I think Memcheck actually can say something about accessible but unreleased 
blocks, but by default it doesn't. The show-leak-kinds option, according to the 
Valgrind manual, can contain the 'reachable' value. In this case, Memcheck 
reports blocks that could have been freed but weren't.

But I guess it depends on what you mean by "only freed at the end". If you mean 
there's an explicit call to free() or delete, then Memcheck obviously wouldn't 
report these blocks. If you mean the programmer makes no such call, knowing 
that the OS cleans up the memory when the program exits, these blocks would 
qualify as 'reachable' leaks.

I suppose the advantage of Massif is that it reveals the breakdown of heap 
memory distribution, so you can know how much memory is taken by accessible but 
unreleased blocks.
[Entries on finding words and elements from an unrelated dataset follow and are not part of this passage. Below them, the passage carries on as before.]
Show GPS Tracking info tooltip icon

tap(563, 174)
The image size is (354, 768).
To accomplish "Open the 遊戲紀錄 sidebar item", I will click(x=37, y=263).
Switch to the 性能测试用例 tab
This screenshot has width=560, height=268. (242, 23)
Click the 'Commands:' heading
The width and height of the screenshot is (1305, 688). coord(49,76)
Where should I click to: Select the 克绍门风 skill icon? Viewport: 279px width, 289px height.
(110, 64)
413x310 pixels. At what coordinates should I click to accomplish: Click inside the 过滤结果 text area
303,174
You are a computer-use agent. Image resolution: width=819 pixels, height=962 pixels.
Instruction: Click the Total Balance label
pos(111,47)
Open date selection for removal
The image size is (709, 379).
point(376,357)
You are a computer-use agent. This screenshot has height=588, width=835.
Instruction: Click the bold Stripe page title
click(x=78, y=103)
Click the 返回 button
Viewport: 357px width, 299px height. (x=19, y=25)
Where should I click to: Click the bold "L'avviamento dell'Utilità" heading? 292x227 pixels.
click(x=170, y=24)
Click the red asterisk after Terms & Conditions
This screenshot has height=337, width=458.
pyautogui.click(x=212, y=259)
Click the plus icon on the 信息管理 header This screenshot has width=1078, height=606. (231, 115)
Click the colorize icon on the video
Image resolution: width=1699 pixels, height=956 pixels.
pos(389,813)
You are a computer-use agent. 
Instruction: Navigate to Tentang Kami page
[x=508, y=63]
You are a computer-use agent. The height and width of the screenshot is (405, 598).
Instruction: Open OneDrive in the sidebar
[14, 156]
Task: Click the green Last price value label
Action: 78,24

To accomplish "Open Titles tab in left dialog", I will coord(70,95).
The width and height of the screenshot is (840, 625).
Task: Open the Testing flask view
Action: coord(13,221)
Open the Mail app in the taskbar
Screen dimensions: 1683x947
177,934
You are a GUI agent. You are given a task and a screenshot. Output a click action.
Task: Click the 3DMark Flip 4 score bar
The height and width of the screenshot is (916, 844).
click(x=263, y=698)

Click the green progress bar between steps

I'm using a variant of the Eclipse IDE that provides good 
visualization of Massif's output, so I guess it's just a matter of examining 
the detailed snapshots to find memory blocks that account for a large portion 
of overall used memory but haven't been used for a while.

- Nicholas.

-----Original Message-----
From: Julian Seward [mailto:jsew...@acm.org] 
Sent: Friday, September 16, 2016 4:35 AM
To: Nicholas Lamb <nl...@blackberry.com>; valgrind-users@lists.sourceforge.net
Subject: Re: [Valgrind-users] Using Massif to find space leaks


This is all a bit cryptic, but what it means is: Memcheck will tell you about 
leaks where all pointers to a block are lost, so it can never be freed.  But it 
doesn't say anything about a different kind of leak, in which blocks are 
continuously allocated over the lifetime of the program, but only ever freed at 
the end.  So memory use ramps up forever despite the fact that in the end, all 
memory is freed.

Massif can tell you about these leaks, because they show up as ever- increasing 
residency from some specific allocation point.

Try using Milian Wolff's excellent massif-visualizer GUI.  That makes it very 
easy to examine the output of Massif in detail and find such leaks.
At least on Fedora 23 you can ask the package manager to install it.
I'm guessing here, but I suspect you can take the Massif output from a run such 
as on a phone, move it to a host machine, and view with massif-visualizer there.

J


On 15/09/16 21:40, Nicholas Lamb wrote:
> In the Valgrind User Manual, the Massif chapter mentions:
> "certain space leaks ... aren't detected by traditional leak-checkers, such 
> as Memcheck's.
> That's because the memory isn't ever actually lost -- a pointer 
> remains to
it --
> but it's not in use. ... Massif can help identify these leaks."
> 
> The sample program and output graph sections explain how to visually 
> interpret the output after it's run through ms_print, as well as the 
> concepts of detailed and heap snapshots, but there isn't any example 
> given of finding space leaks.
> What are the high-level steps for doing so? Would users examine the 
> detailed snapshots and analyze the breakdown of memory consumption in 
> specific
functions
> to find references that haven't been used in a while?